Most homeowners carry out ongoing alterations to their homes as their families grow or their needs change. These alterations can incur a high cost in terms of carbon accounts, and it is precisely this challenge that The Adaptable House sets out to address.

The Adaptable House is part of a major development project: The MiniCO2 Houses. The project comprises a total of six houses, each of which illustrates different ways of reducing carbon emissions when constructing, running and maintaining a house.

The Adaptable House focuses on flexibility and adaptability and examines how a flexible design can reduce the use of materials and thereby carbon emissions, as well as time and resources when carrying out alterations and extensions to the building.

The house was designed as a 146 m2 single-family residence and focuses on changing needs and the demands a Danish family typically places on a home over the course of its life. Couples move in together and have children. Children grow up and become teenagers. Children move away from home. Now someone needs a home office. Couples divorce. Elderly people are alone or become frail etc.

The Adaptable House was designed and constructed with these changing needs in mind, and can adapt to each new demand as it arises.

Studies also show that two out of three Danish families who move house opt to move to a new address within the same municipality. Therefore, it is often a shortcoming of the house, rather than the local area, which motivates the move. The Adaptable House can fulfil this desire for change, and the house can be adapted to a wealth of new lifestyles – from the demands of a growing family to new aesthetic requirements – without this entailing major alterations or extensions and without the need to purchase a lot of new materials.

Changeable parameters

The governing principle when designing the building was carbon reduction through flexible and functional design. In keeping with this approach:

      • The various components of the building can be dismantled, and the house can be expanded without destroying the existing components.
      • The removable components can be reused in new contexts.
      • The components used must be produced to standard dimensions and from standard materials.

**Items**

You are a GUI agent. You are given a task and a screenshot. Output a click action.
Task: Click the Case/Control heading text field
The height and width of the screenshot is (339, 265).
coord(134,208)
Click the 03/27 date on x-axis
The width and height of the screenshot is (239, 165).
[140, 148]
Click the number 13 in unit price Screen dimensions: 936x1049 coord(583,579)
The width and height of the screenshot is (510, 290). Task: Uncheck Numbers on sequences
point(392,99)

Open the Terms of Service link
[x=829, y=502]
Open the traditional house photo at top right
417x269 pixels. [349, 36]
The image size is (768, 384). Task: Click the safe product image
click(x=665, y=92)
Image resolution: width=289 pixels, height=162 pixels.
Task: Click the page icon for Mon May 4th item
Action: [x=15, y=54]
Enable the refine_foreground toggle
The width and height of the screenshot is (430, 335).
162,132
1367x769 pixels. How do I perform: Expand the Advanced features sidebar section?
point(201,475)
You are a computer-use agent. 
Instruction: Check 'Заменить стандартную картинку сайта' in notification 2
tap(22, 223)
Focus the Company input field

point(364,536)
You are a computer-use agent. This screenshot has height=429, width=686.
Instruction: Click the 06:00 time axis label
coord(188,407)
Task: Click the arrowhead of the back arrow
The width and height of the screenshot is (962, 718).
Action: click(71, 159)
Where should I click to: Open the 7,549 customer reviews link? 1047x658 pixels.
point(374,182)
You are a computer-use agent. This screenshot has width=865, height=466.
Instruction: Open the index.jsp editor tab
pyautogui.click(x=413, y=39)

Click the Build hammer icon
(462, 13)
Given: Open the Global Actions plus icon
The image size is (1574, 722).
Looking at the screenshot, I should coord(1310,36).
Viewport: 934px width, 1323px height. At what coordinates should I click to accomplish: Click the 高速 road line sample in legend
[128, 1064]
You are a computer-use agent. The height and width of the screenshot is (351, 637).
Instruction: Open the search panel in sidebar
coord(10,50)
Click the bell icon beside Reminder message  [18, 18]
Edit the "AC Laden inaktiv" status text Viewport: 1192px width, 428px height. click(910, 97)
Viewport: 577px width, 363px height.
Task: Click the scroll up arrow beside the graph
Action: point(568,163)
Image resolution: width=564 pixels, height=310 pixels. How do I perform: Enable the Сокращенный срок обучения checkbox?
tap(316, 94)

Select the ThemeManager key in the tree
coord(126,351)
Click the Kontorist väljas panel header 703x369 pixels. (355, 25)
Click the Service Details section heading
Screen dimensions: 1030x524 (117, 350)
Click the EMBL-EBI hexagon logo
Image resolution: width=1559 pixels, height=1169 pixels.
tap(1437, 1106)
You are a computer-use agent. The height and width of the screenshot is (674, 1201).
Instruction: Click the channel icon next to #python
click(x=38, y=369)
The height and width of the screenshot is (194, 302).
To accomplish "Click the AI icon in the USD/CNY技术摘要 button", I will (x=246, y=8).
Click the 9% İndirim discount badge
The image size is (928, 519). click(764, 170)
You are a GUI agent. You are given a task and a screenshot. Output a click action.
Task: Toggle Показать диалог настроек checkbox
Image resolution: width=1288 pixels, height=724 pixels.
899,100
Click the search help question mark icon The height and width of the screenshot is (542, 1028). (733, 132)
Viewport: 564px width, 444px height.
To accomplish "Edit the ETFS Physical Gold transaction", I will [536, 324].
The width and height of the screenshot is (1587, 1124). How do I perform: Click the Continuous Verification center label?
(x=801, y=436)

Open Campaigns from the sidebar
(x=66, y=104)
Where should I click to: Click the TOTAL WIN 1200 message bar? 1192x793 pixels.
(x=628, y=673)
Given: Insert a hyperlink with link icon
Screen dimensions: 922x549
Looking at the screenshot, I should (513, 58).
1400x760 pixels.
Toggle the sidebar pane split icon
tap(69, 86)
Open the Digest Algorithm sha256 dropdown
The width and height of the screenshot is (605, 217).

**Objective 1**
In the Adaptable House passage, how many houses make up The MiniCO2 Houses project?
**Objective 2**
Rewrite everything in the Adaptable House passage from "The Adaptable House is" down to "become frail etc.", putting "CO2 emissions" in place of "carbon emissions".
**Objective 3**
Continue the Adaptable House passage from its last bullet point.
The entries stand apart from the Adaptable House passage and are separate material.

**Task output 1**
Six houses.

**Task output 2**
The Adaptable House is part of a major development project: The MiniCO2 Houses. The project comprises a total of six houses, each of which illustrates different ways of reducing CO2 emissions when constructing, running and maintaining a house.

The Adaptable House focuses on flexibility and adaptability and examines how a flexible design can reduce the use of materials and thereby CO2 emissions, as well as time and resources when carrying out alterations and extensions to the building.

The house was designed as a 146 m2 single-family residence and focuses on changing needs and the demands a Danish family typically places on a home over the course of its life. Couples move in together and have children. Children grow up and become teenagers. Children move away from home. Now someone needs a home office. Couples divorce. Elderly people are alone or become frail etc.

**Task output 3**
      • The inbuilt adaptability of the house presents a wide range of new functional possibilities.

 

For example:

The partition wall on the first floor of the house designed as a moveable wall of cupboards. Only the outer walls of the house are load-bearing walls. This means that the walls can be moved around to create 1, 2, 3 or 4 rooms.

All of the electrical cabling in the house is gathered together in an aluminium conduit in place of traditional skirting boards, making it possible to place mains sockets where most convenient.

The modular design makes it easy to establish new entrances to the house - e.g. for a teenager who simply must have their own front door.

The kitchen can either be set up as a separate screened-off space or merged with the dining room or living room using sliding walls if an open plan layout is preferred.

Savings

Carbon emissions resulting from alterations made in the use phase are significantly lower in the Adaptable House compared with the Reference House (1 kg CO2/m2/year compared with 2 kg CO2/m2/year over a period of 50 years). However, these savings have only a modest impact on the overall carbon accounts. This is because the materials used in alterations often do not have a very large carbon footprint.

Carbon emissions from the materials used to construct the Adaptable House are slightly lower compared with the Reference House (4.5 kg CO2/m2/year compared with 5 kg CO2/m2/year over a period of 50 years), meaning the highly adaptable design has not “cost” anything in terms of the property’s carbon accounts.

Credit: Jesper Ray Manley

Credit: Jesper Ray Manley

Geography:

Southern Denmark (Funen)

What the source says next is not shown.